▸ THE DATA:
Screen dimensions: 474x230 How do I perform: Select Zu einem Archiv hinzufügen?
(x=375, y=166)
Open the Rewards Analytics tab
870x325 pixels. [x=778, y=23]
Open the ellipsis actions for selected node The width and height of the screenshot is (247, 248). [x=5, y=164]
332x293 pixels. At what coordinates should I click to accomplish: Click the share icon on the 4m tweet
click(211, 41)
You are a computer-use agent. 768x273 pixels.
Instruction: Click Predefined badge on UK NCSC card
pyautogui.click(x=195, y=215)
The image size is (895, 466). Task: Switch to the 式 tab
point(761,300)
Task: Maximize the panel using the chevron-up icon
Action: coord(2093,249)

* * *

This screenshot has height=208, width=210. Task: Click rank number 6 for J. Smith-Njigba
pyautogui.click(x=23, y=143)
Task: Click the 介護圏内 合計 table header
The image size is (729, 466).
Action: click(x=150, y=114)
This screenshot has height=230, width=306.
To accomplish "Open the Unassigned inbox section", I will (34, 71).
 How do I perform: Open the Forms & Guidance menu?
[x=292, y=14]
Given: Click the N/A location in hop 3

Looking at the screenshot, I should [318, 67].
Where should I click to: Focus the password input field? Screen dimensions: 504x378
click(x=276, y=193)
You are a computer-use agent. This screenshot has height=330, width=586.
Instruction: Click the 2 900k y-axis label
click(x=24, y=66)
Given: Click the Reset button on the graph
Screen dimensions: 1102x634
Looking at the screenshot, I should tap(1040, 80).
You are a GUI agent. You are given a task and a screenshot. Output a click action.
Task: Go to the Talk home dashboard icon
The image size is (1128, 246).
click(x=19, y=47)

▸ TASK ITEM:
Above are some records. Copy each of their lines that holds the string "computer".

▸ ANSWER SPACE:
You are a computer-use agent. 768x273 pixels.
You are a computer-use agent. This screenshot has height=330, width=586.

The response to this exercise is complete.